Original Articles

The effect of standing and sitting voiding position on uroflowmetric findings and postvoiding residual volume in men with Benign Prostatic Hyperplasia (BPH)

Robin Kurnia Wijaya , Khoirul Kholis, Syarif Syarif, Muhammad Asykar Ansharullah Palinrungi, Syakri Syahrir, Andi Alfian

Robin Kurnia Wijaya
Department of Surgery, Faculty of Medicine, Universitas Hasanuddin, Makassar, Indonesia.. Email: robinkurnia@yahoo.com

Khoirul Kholis
Division of Urology, Department of Surgery, Faculty of Medicine, Universitas Hasanuddin, Makassar, Indonesia.

Syarif Syarif
Division of Urology, Department of Surgery, Faculty of Medicine, Universitas Hasanuddin, Makassar, Indonesia.

Muhammad Asykar Ansharullah Palinrungi
Division of Urology, Department of Surgery, Faculty of Medicine, Universitas Hasanuddin, Makassar, Indonesia.

Syakri Syahrir
Division of Urology, Department of Surgery, Faculty of Medicine, Universitas Hasanuddin, Makassar, Indonesia.

Andi Alfian
Department of Public Health, Faculty of Medicine, Universitas Hasanuddin, Makassar, Indonesia.
Online First: December 10, 2020 | Cite this Article
Wijaya, R., Kholis, K., Syarif, S., Palinrungi, M., Syahrir, S., Alfian, A. 2020. The effect of standing and sitting voiding position on uroflowmetric findings and postvoiding residual volume in men with Benign Prostatic Hyperplasia (BPH). Indonesia Journal of Biomedical Science 15(1): 1-4. DOI:10.15562/ijbs.v15i1.247


Background: Some studies proposed that different voiding position can affect voiding quality in men with benign prostatic hyperplasia (BPH). It is said that a particular voiding position can provide better uroflowmetric findings and less post-void residual volume (PVR) in men with BPH. This study aimed to analyze the effect of the two most common voiding positions (standing and sitting) on uroflowmetric findings and PVR in men with BPH to make a recommended voiding position for men with BPH.

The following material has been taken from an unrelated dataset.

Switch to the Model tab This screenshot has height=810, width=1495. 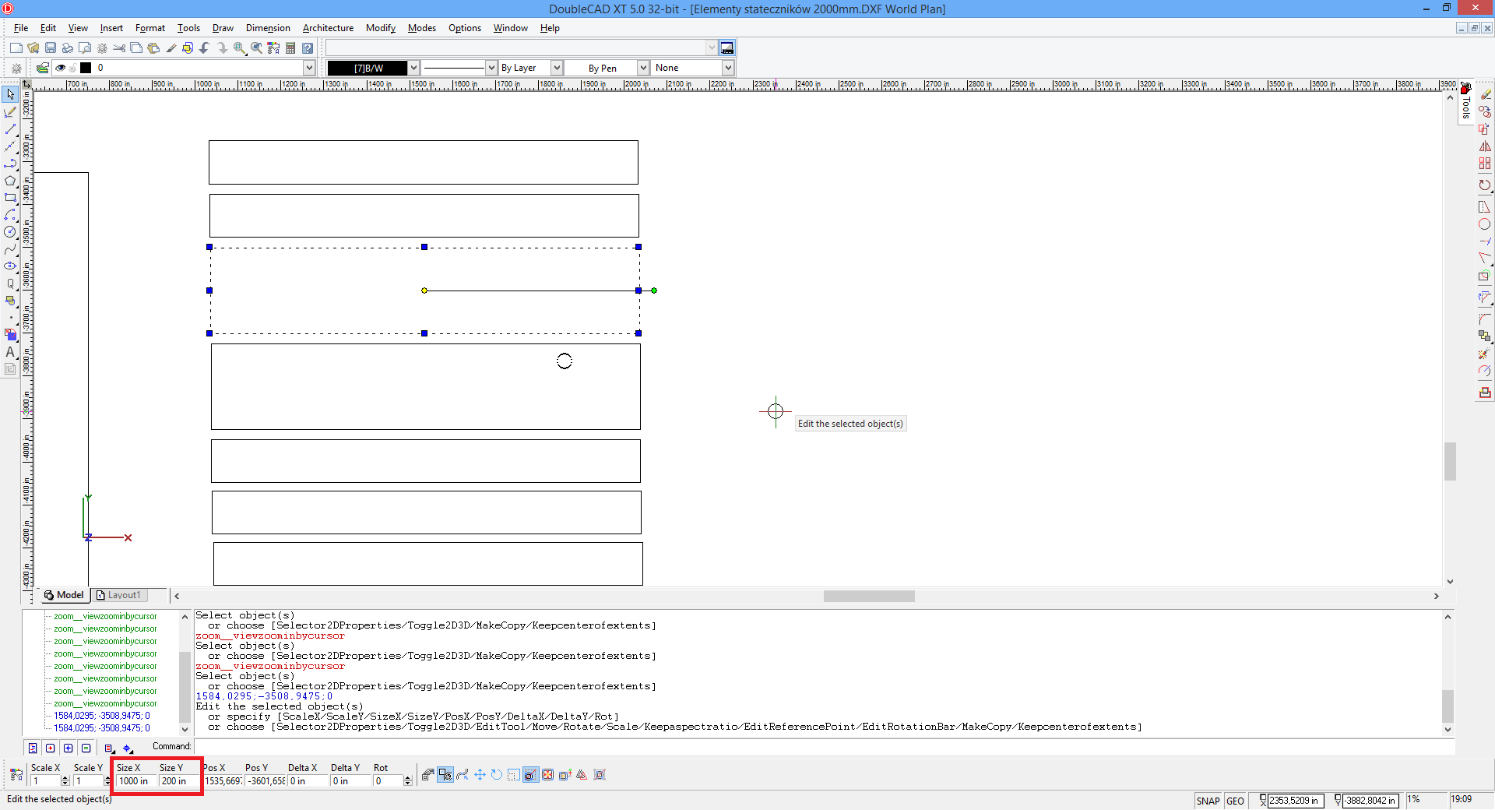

Methods: In this cross-sectional study, 36 men with symptomatic BPH were enrolled. The uroflowmetric study was done for each subject in 2 positions: standing and sitting. The following uroflowmetric parameters were studied: maximum flow rate (Qmax), time to maximum flow, average flow rate (Qave), and voiding time. PVR was assessed after each test. Data were analyzed by SPSS version 23 for Windows.

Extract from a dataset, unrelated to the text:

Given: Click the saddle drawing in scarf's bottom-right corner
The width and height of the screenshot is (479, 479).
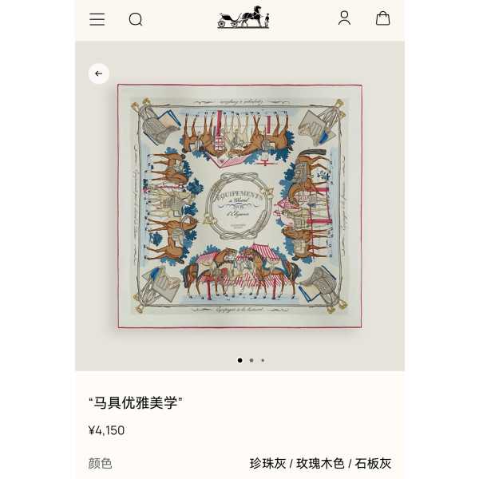Looking at the screenshot, I should [x=323, y=289].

Results: The mean Qmax was significantly better in sitting than a standing position (11.106±4.7801 mL/s vs. 9.536±5.3374 mL/s; p=0.018); the mean Qave, time to maximum flow, and PVR were not different between 2 positions. The mean for Qave for standing and sitting positions were 5.014±2.9888 mL/s and 5.508±2.4437 mL/s in, (p=0.058), the mean voiding time were 43.08±7.980 seconds and 40.22±9.897 seconds, respectively (p= 0.31), and the meantime to maximum flow was 12.39±7.454 seconds and 10.06±4.610 seconds, respectively (p=0.192). In contrast, mean PVR was 87.28±44.810 mL and 72.53±42.779 mL, respectively (p=0.091).

Conclusion: The result of this study showed that sitting position had better Qmax than standing position. Incorporating a sitting position with other BPH management might give a synergistic effect that improves urinary flow in men with BPH.